> [What this task involves]:
Among the lines of the records below, copy those that hold the word "tree".

> [Data extracts]:
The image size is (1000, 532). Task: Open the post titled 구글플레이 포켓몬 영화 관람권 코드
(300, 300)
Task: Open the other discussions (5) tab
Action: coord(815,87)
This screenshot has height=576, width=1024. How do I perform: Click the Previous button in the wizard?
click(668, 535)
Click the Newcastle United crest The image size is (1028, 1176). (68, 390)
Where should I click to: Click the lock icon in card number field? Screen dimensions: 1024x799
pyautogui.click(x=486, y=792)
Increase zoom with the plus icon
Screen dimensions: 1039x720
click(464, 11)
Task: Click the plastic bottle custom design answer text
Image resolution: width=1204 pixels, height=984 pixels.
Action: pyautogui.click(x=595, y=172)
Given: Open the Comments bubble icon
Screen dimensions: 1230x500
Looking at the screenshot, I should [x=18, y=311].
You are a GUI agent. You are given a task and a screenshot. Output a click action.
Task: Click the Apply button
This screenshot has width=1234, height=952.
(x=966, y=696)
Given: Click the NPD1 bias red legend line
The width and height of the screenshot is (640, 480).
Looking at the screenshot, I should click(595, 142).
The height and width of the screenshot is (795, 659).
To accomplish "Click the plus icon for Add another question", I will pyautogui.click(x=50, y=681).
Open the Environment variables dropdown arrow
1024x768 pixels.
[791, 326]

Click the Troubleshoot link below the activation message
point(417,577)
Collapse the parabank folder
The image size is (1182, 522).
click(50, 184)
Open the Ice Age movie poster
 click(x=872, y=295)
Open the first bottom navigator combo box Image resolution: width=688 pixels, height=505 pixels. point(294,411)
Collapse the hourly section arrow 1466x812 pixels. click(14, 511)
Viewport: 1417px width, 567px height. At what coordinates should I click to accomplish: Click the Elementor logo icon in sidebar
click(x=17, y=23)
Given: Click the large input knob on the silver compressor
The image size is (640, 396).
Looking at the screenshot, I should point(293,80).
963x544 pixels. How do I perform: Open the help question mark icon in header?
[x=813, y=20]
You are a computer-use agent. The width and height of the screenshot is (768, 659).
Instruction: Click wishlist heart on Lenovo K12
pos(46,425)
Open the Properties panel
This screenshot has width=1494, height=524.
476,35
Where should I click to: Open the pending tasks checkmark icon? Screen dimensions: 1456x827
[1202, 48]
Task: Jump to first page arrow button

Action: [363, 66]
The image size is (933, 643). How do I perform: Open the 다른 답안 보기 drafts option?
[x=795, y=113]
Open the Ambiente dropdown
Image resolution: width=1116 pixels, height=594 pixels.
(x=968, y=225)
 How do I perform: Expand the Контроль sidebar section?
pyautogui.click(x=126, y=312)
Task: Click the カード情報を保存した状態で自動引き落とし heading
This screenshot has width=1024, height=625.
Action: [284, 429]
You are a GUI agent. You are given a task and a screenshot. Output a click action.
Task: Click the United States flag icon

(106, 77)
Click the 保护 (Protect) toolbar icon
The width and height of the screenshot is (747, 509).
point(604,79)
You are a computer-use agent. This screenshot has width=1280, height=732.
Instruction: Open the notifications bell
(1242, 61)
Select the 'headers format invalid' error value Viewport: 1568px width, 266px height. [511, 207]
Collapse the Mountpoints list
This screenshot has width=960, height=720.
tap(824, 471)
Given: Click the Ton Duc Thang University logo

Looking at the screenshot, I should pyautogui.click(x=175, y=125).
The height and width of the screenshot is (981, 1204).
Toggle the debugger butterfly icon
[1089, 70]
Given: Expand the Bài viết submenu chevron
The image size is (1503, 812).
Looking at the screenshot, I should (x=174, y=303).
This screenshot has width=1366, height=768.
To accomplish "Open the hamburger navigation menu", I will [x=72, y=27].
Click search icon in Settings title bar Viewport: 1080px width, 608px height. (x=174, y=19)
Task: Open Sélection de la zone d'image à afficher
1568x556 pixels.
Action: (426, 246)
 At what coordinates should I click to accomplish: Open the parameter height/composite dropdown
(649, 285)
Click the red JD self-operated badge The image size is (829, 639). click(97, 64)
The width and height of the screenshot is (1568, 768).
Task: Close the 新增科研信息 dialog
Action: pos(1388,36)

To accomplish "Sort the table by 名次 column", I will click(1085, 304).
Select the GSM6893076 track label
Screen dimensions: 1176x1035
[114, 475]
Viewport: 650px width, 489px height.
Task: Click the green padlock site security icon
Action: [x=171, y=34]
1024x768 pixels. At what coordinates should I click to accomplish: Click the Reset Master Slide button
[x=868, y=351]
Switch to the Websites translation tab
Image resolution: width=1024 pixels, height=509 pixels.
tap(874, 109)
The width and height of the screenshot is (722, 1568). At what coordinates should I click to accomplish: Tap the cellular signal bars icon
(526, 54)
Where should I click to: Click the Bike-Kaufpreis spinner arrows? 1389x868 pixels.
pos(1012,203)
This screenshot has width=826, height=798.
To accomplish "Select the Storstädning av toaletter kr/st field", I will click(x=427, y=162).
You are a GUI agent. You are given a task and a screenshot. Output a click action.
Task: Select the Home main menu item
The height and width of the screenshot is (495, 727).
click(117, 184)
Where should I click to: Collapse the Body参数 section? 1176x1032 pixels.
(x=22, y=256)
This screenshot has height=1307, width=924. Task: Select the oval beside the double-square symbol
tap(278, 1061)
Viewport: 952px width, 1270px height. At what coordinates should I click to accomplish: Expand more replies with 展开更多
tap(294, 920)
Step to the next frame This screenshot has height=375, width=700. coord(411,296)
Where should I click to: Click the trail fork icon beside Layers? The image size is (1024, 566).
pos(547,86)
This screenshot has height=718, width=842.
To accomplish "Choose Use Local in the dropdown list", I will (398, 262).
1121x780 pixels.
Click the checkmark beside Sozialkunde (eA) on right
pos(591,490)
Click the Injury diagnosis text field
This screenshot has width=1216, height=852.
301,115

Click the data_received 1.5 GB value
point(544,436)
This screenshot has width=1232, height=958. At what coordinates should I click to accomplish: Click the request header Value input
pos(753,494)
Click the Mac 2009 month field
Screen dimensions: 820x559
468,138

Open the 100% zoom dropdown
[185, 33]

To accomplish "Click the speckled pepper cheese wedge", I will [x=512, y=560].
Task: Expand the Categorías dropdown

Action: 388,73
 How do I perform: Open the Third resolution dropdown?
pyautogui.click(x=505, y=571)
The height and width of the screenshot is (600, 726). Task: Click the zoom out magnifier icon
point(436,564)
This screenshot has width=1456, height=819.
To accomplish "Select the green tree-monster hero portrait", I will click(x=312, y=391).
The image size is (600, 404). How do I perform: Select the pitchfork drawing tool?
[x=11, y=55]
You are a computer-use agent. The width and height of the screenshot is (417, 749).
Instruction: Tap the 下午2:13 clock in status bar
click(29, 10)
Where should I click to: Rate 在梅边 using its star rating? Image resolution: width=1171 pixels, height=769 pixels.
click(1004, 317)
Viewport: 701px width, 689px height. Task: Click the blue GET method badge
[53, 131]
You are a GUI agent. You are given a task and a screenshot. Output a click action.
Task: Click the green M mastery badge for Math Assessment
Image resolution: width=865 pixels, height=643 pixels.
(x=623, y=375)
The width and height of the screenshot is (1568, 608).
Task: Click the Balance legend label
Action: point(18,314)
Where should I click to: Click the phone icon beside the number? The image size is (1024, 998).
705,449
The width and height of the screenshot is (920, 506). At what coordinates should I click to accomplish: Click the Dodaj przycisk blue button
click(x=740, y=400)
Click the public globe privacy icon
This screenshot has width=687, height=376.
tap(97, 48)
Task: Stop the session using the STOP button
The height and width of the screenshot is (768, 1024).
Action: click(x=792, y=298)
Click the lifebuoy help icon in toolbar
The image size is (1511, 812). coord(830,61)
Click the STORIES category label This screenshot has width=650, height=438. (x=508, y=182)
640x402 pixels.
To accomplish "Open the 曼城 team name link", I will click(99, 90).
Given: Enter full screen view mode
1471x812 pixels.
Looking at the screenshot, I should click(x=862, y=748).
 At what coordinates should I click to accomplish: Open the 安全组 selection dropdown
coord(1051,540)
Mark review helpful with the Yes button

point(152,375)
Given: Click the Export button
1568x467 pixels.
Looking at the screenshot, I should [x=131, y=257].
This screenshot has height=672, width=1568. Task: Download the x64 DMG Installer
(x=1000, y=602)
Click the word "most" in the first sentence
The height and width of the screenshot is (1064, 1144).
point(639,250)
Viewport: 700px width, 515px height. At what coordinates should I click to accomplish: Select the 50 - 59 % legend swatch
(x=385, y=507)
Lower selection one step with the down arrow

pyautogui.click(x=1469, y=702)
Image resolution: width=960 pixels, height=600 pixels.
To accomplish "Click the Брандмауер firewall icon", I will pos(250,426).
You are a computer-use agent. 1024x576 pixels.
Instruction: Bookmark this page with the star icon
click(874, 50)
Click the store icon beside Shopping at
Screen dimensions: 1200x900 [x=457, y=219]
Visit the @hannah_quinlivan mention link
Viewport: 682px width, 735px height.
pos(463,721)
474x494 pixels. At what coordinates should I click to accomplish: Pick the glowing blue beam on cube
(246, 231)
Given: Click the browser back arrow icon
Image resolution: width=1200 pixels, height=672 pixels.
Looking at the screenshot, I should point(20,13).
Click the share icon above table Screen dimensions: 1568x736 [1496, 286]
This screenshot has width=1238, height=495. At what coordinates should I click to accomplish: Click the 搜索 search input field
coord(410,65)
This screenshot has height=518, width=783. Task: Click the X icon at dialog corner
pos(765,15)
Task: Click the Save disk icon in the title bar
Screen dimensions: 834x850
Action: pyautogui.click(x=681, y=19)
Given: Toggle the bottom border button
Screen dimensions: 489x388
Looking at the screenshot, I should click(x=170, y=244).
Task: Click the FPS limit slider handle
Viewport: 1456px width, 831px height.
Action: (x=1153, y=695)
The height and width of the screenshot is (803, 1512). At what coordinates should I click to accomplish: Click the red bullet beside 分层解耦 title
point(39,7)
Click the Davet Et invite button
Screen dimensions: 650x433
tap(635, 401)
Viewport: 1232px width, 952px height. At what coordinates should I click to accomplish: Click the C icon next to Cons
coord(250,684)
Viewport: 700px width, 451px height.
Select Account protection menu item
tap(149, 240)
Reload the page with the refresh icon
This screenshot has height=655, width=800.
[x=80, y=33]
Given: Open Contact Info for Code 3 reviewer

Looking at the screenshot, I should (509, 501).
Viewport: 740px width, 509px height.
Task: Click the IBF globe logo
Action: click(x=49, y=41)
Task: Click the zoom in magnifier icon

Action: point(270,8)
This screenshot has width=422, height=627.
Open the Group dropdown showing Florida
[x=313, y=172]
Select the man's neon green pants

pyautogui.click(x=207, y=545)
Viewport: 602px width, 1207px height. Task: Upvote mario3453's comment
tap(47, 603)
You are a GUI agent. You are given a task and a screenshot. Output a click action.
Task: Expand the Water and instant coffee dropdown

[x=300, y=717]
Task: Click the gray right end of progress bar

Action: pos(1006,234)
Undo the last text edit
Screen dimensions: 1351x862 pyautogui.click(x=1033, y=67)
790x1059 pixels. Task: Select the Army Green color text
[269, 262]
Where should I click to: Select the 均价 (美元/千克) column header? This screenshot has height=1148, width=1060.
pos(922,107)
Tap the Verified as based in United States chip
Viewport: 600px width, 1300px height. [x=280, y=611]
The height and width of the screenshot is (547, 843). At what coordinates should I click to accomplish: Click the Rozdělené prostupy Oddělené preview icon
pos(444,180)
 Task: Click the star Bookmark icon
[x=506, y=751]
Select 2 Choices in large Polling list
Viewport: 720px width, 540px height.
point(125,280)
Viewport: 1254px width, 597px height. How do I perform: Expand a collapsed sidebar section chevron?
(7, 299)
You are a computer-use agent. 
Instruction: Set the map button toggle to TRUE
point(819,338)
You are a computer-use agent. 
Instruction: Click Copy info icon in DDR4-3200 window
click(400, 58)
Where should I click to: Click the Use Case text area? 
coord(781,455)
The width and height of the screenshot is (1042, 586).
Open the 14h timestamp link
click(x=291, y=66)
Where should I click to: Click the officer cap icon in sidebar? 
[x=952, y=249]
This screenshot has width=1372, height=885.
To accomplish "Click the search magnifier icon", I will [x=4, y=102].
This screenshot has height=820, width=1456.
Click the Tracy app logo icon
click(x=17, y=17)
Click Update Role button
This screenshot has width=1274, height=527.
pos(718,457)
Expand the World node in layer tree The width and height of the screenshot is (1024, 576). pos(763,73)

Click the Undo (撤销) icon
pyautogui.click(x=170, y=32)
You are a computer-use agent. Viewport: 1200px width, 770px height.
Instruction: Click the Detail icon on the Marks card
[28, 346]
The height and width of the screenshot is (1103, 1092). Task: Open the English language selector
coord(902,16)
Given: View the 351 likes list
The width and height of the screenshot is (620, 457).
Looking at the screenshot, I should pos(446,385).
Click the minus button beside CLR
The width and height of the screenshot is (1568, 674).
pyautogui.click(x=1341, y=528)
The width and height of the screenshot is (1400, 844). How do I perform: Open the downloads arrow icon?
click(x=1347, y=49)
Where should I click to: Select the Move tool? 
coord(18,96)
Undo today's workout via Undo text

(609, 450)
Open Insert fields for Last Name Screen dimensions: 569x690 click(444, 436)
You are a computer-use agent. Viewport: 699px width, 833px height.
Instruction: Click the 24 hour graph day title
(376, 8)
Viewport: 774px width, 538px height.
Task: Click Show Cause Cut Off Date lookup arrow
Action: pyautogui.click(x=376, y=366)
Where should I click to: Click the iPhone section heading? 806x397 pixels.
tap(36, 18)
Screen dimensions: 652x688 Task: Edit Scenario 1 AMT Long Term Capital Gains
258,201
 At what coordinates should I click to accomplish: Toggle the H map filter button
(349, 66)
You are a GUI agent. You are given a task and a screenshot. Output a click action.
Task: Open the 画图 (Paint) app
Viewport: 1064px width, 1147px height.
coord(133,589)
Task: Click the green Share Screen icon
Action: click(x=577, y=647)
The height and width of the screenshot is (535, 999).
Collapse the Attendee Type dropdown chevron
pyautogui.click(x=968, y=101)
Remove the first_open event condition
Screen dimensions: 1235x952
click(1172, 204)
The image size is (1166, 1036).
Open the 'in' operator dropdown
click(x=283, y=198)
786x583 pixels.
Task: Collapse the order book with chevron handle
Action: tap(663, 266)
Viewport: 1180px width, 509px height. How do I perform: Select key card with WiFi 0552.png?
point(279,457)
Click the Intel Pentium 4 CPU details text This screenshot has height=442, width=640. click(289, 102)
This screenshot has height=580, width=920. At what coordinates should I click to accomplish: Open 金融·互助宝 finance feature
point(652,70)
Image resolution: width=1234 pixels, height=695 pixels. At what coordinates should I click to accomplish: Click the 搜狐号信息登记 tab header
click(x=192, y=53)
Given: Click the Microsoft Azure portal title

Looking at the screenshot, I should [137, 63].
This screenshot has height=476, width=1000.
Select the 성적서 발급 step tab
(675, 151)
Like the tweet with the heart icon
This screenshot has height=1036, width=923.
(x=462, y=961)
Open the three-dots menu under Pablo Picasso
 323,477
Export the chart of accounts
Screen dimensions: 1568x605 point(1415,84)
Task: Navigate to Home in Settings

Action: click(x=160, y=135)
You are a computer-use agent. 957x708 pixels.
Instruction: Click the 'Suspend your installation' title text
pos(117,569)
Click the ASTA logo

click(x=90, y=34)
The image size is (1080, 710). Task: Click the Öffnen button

> [Solution for this exercise]:
To accomplish "Select the green tree-monster hero portrait", I will click(x=312, y=391).
Expand the World node in layer tree The width and height of the screenshot is (1024, 576). pos(763,73)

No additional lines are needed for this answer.